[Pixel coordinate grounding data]
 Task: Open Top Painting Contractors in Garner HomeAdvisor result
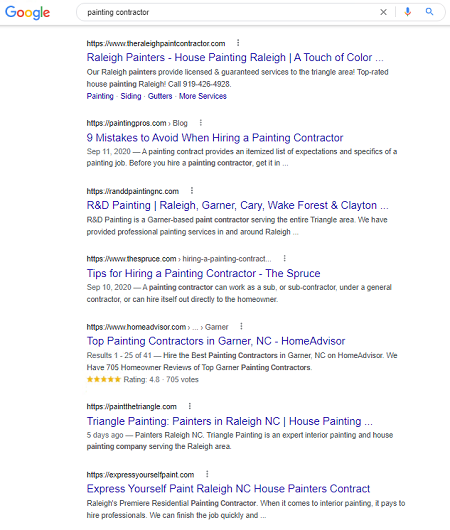[x=216, y=341]
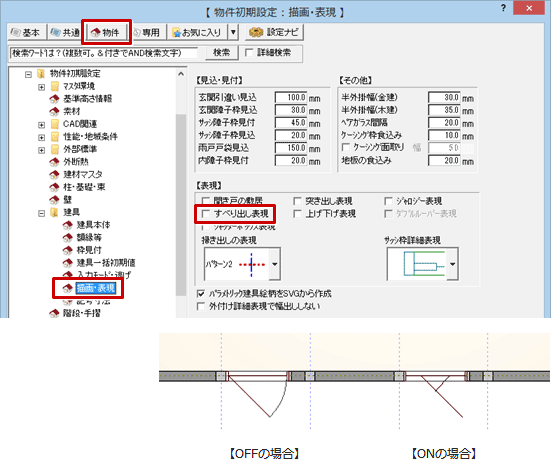The height and width of the screenshot is (470, 551).
Task: Switch to the 共通 tab
Action: (65, 32)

#### Brief
Leaving out the pictures, repeat all the entries exactly as they stand.

#### Answer for the task
 Task: Open Top Painting Contractors in Garner HomeAdvisor result
[x=216, y=341]
The height and width of the screenshot is (470, 551).
Task: Switch to the 共通 tab
Action: (65, 32)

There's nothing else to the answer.